Would you please restate the data exactly as it stands, apart from the pictures?

Data provided Block Start

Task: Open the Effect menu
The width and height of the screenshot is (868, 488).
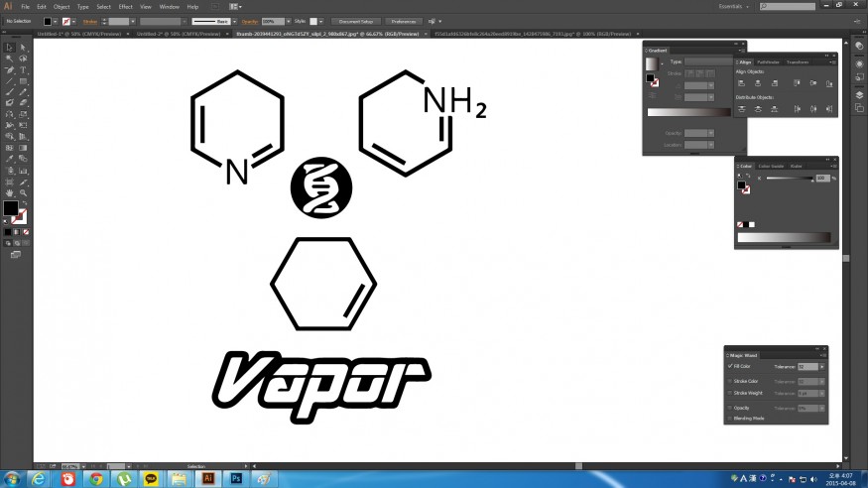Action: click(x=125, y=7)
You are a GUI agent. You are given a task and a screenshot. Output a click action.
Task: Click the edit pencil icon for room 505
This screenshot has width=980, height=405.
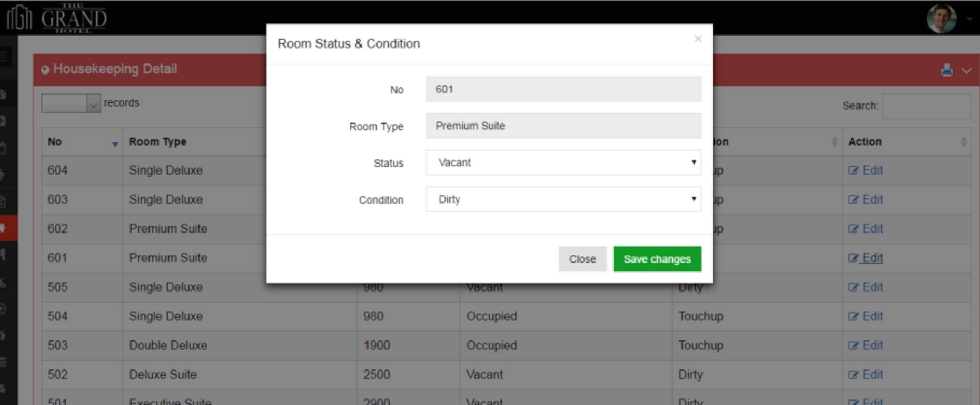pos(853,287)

Data provided Block End

Answer.
Task: Open the Effect menu
The width and height of the screenshot is (868, 488).
Action: click(x=125, y=7)
You are a GUI agent. You are given a task and a screenshot. Output a click action.
Task: Click the edit pencil icon for room 505
This screenshot has width=980, height=405.
pos(853,287)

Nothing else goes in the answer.